The Governor of my home state, Rhode Island, limited the operation of state freedom of information laws among her executive orders early in the coronavirus crisis, I
noted two weeks ago. She was not alone among governors in doing so. Some limitations make sense. Paper record access is complicated by closed offices, and open meetings by social distancing. At the same time, care must be taken to ensure that access to government is not restricted excessively. For excess restriction, we pay a price in transparency and trust in government, and that price can compromise human health no less than the virus itself.

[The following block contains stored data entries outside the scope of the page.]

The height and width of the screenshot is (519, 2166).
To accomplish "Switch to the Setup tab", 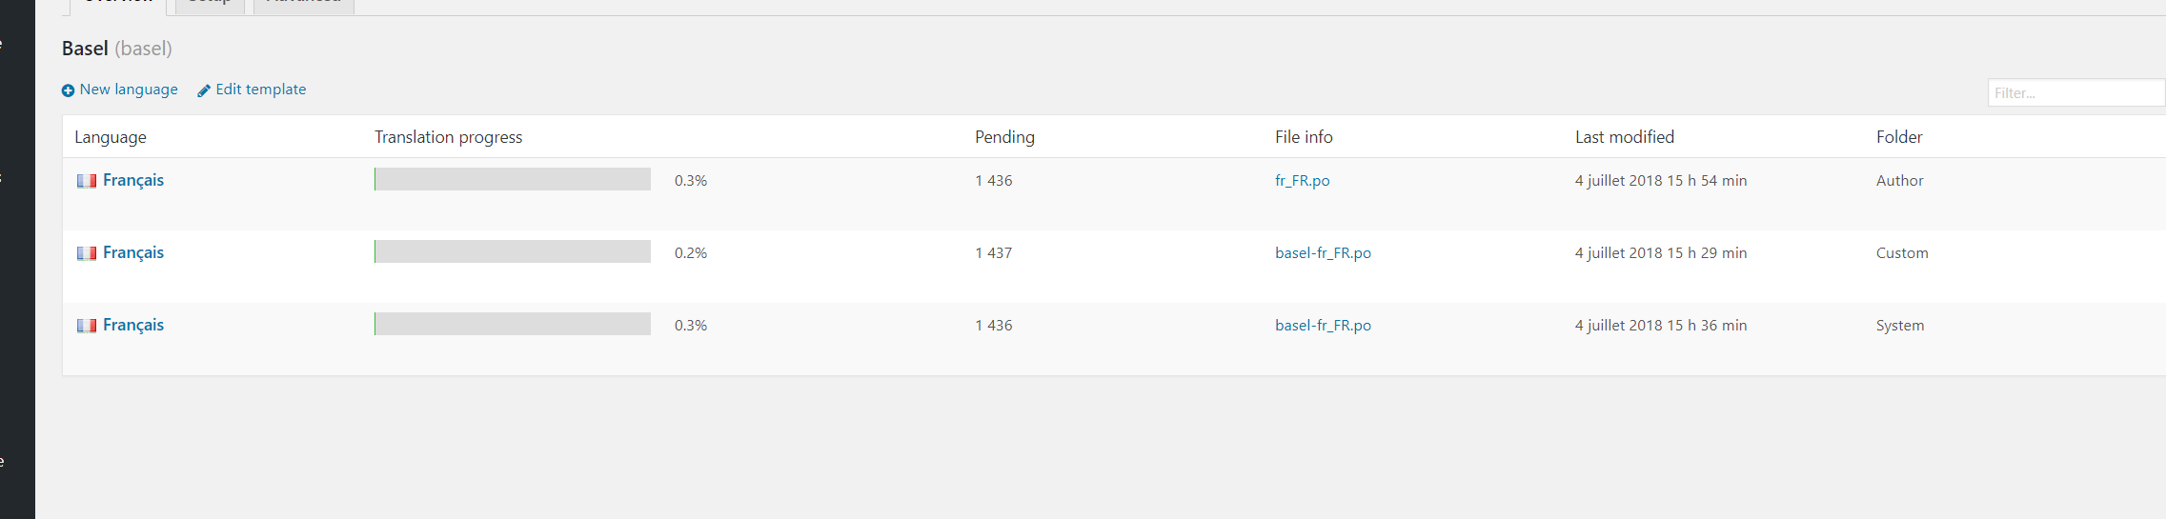I will 210,3.
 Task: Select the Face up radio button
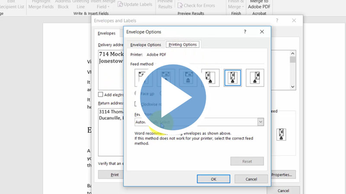(137, 93)
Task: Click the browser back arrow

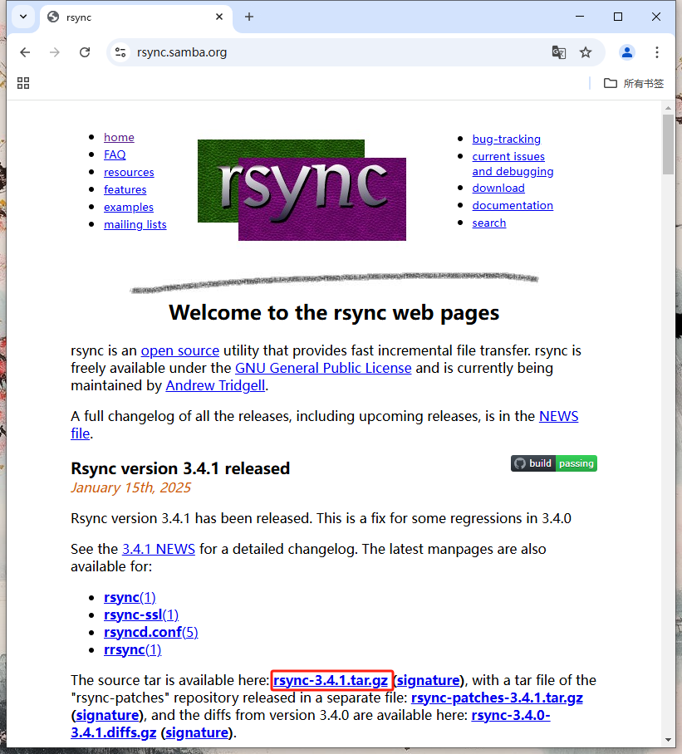Action: 25,52
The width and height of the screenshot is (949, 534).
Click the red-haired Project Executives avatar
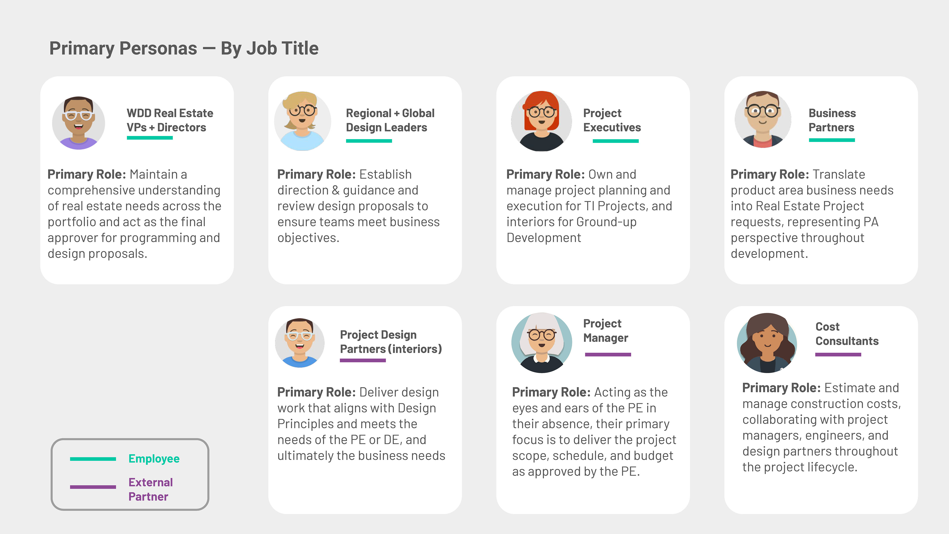541,121
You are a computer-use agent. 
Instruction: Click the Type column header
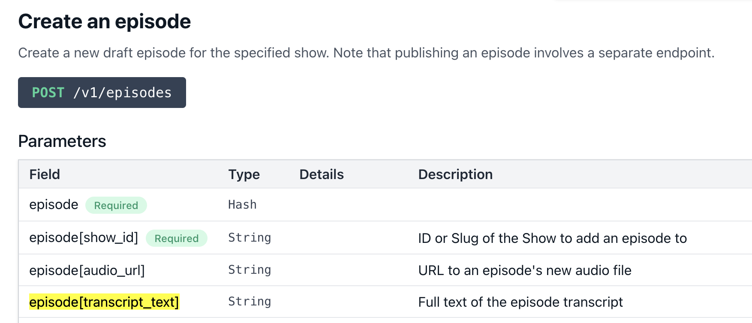(244, 174)
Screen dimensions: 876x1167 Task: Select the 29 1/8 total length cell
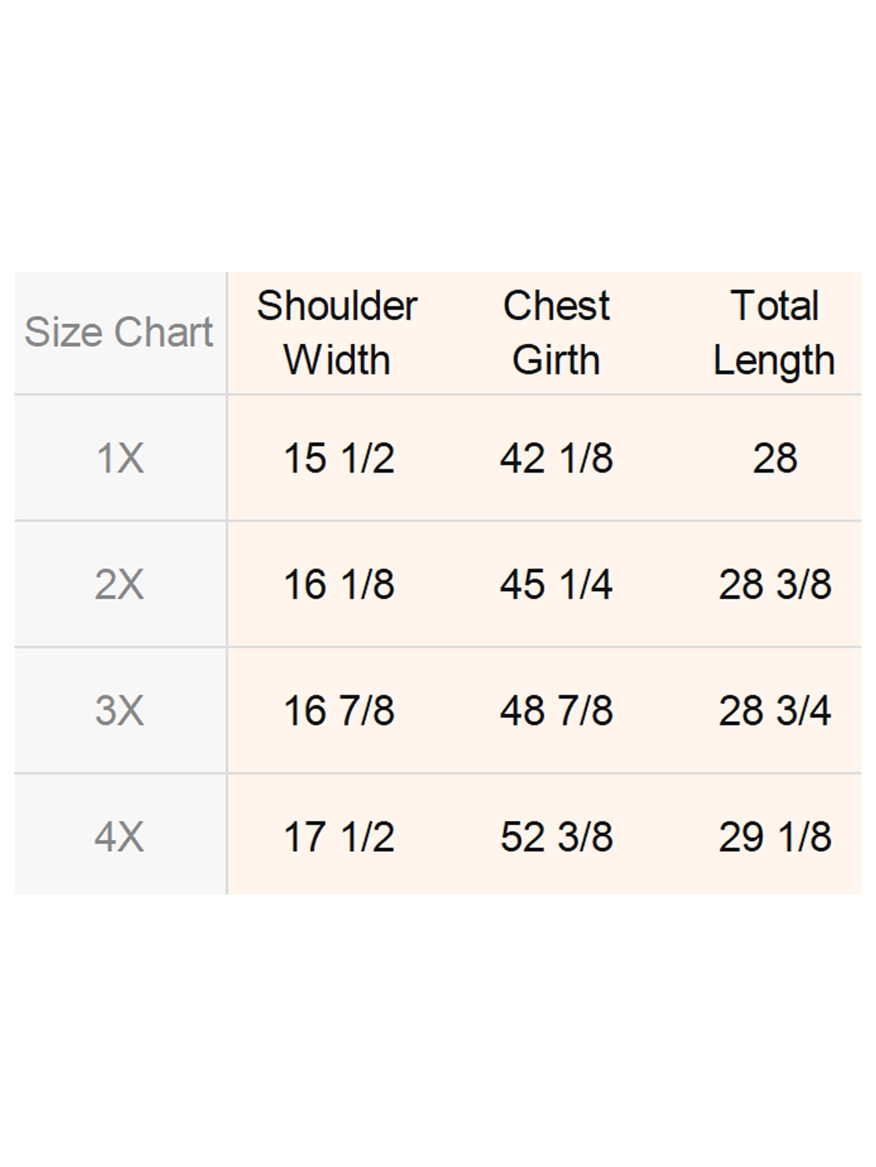(x=775, y=836)
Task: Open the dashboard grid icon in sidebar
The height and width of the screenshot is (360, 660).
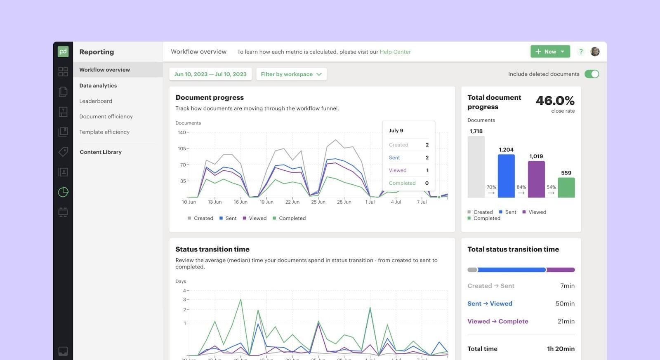Action: 63,72
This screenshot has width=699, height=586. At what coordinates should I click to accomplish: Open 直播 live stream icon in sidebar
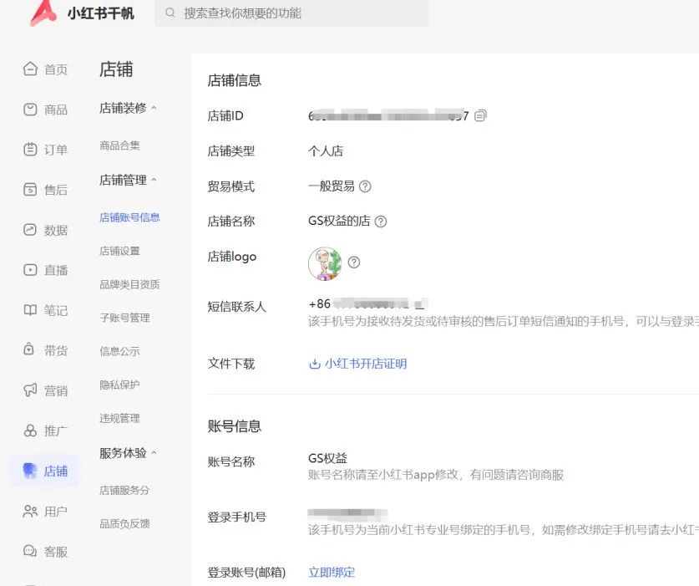coord(31,270)

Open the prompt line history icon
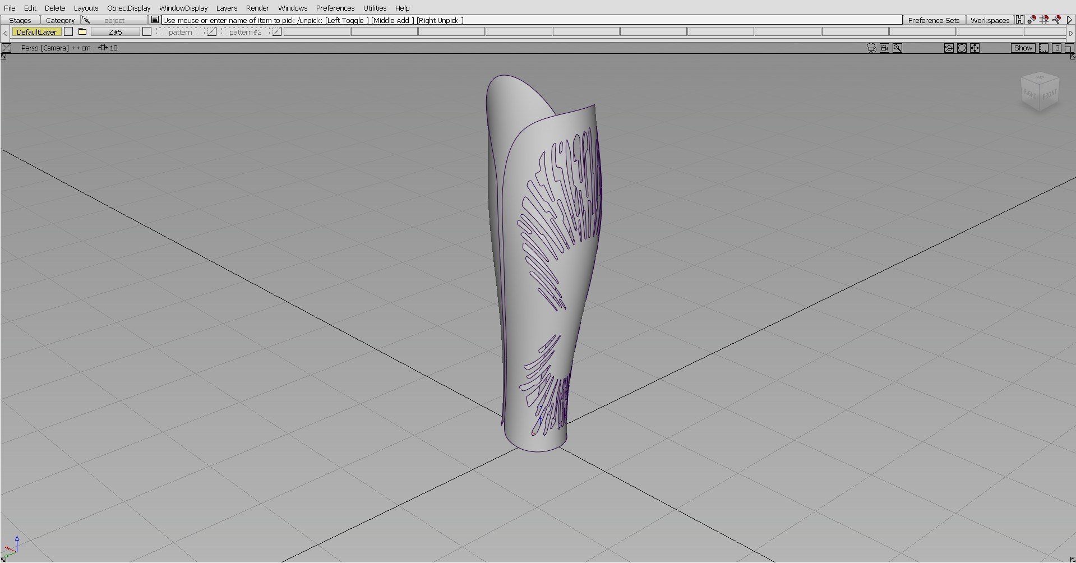click(x=155, y=20)
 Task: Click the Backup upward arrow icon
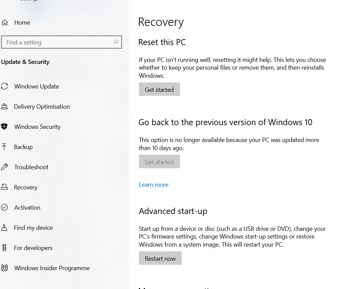point(4,147)
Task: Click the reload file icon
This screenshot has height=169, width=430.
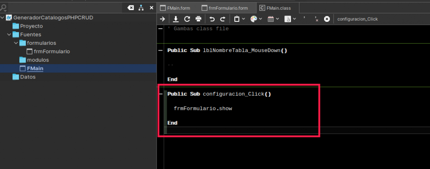Action: click(x=187, y=19)
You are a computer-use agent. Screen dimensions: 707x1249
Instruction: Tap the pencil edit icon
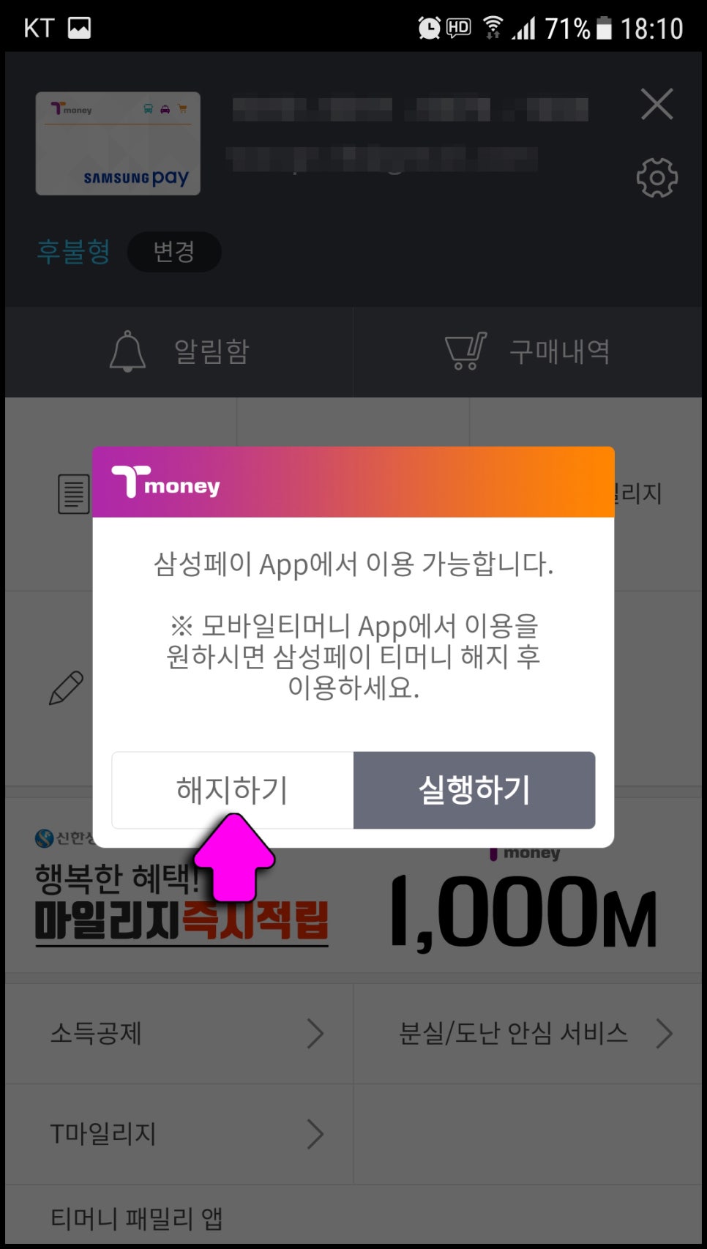[x=66, y=688]
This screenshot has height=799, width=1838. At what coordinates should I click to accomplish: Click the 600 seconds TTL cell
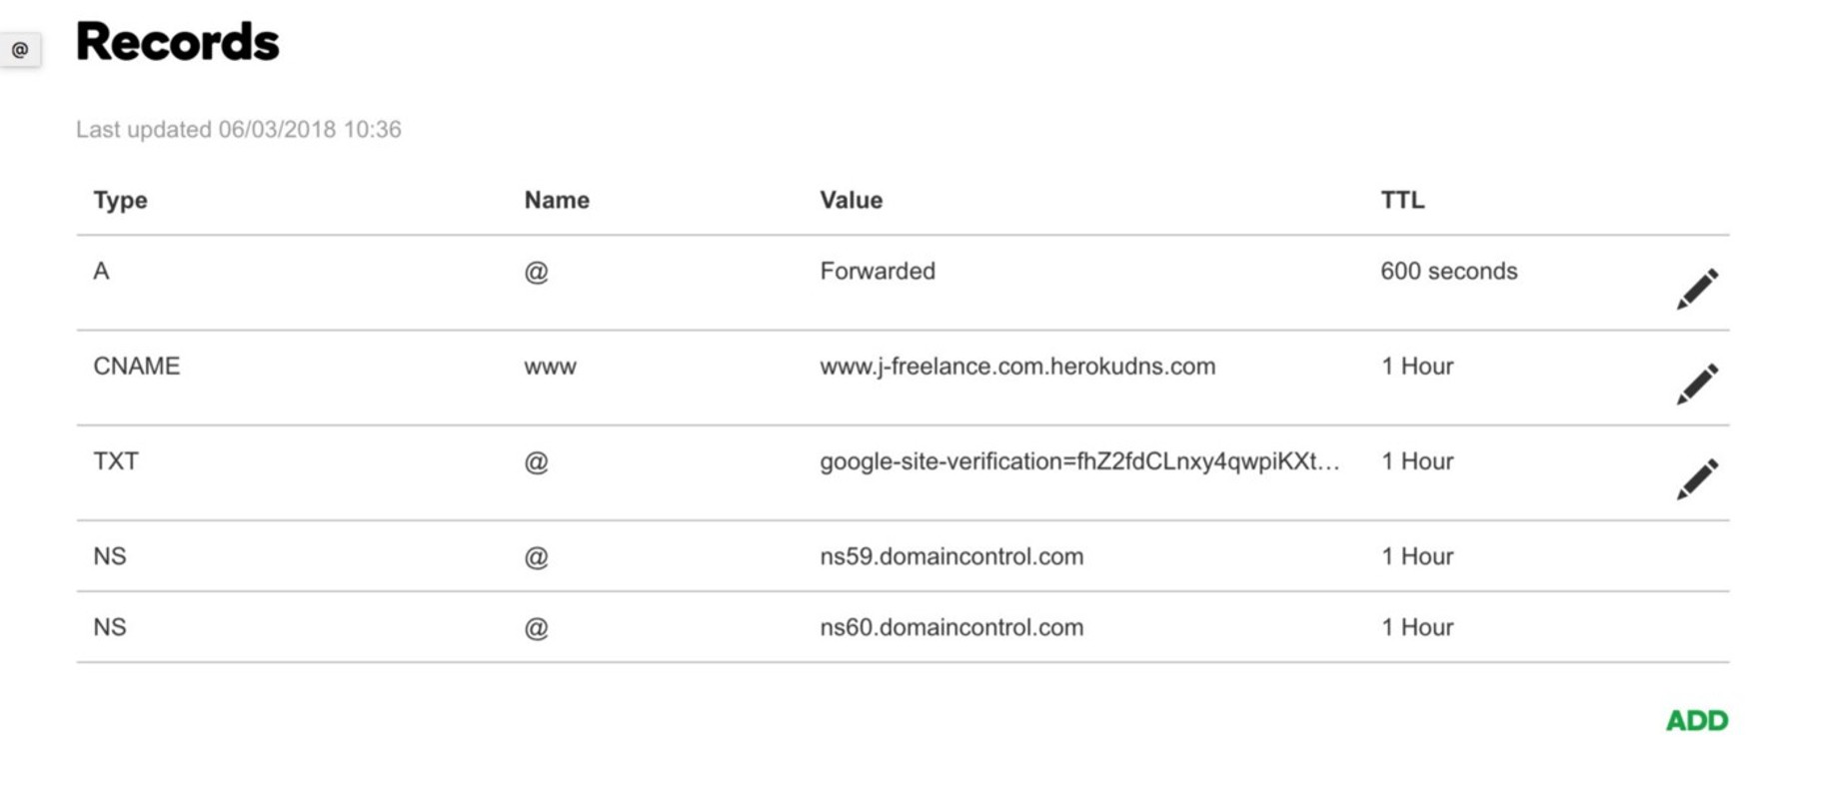(1448, 271)
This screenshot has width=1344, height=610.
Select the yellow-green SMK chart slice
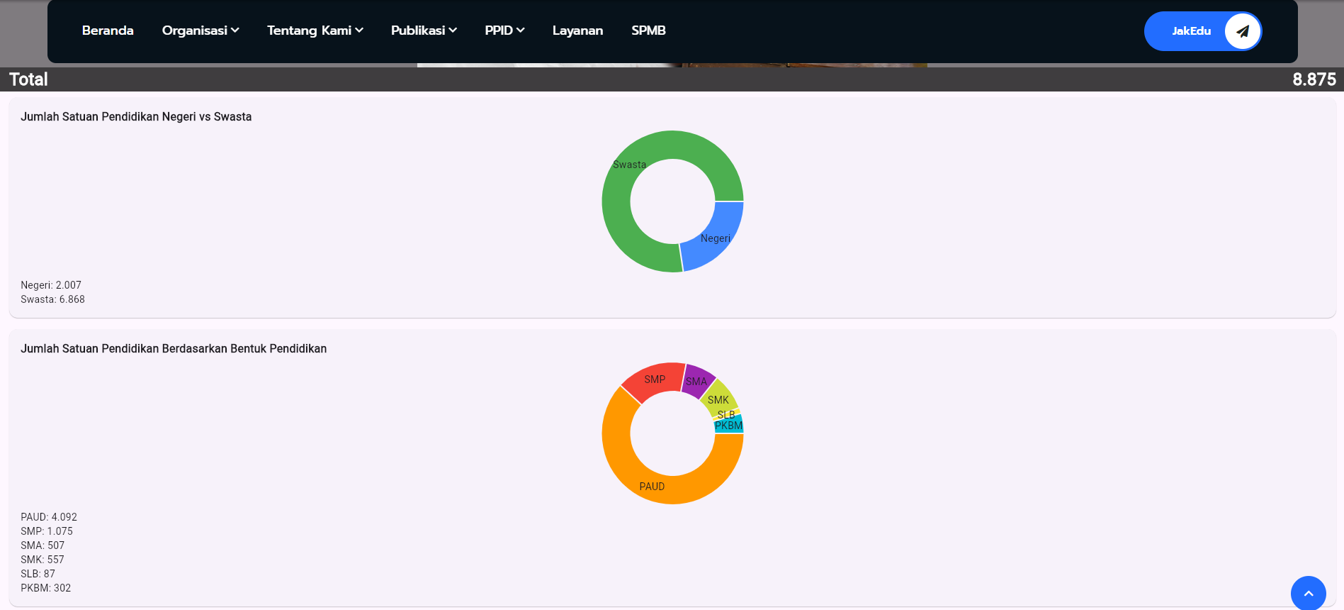[721, 398]
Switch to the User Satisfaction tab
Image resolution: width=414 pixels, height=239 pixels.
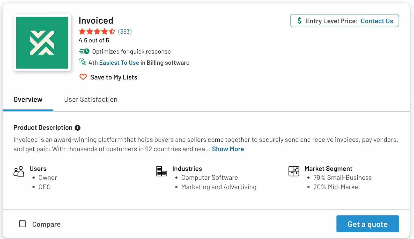pyautogui.click(x=91, y=99)
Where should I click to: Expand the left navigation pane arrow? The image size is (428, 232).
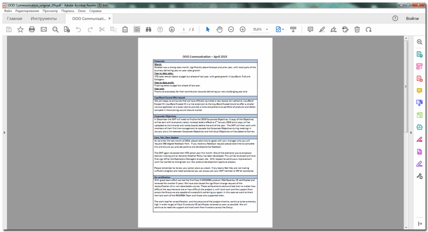pos(4,133)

Frank LoMonte, director of the
Brechner Center for Freedom of Information at the University of Florida, writes eloquently and timely on the state of public access amid our pandemic emergency in the newly released
volume 2, number 1, of
The Journal of Civic Information.
At a time when prompt access to accurate information could literally mean the difference between life and death, the laws mandating disclosure of information to the public are being relaxed in the name of government efficiency, while those mandating secrecy are being applied rigidly (and at times, inaccurately over-applied). This isn’t just a problem for journalists and researchers. As Harvard University health-law professor I. Glenn Cohen told The New York Times: “Public health depends a lot on public trust. If the public feels as though they are being misled or misinformed their willingness to make sacrifices – in this case social distancing – is reduced.” Perhaps the lasting legacy of the COVID-19 pandemic – and it will be a relief to speak of the pandemic in the past tense – will be a generational recommitment to restore custody of critical health-and-safety information to its rightful public owners.
The article is Frank LoMonte,
Casualties of a Pandemic: Truth, Trust and Transparency, 2:1 J. Civic Info. iii (2020), and free for download with the
latest edition of the journal. Also included in the volume are research articles on public record officer perspectives on transparency, by
Brett G. Johnson, University of Missouri, and on legislative conflict over the Washington State open records law, by
Peggy Watt, Western Washington University, with an editor's note from
David Cuillier, University of Arizona.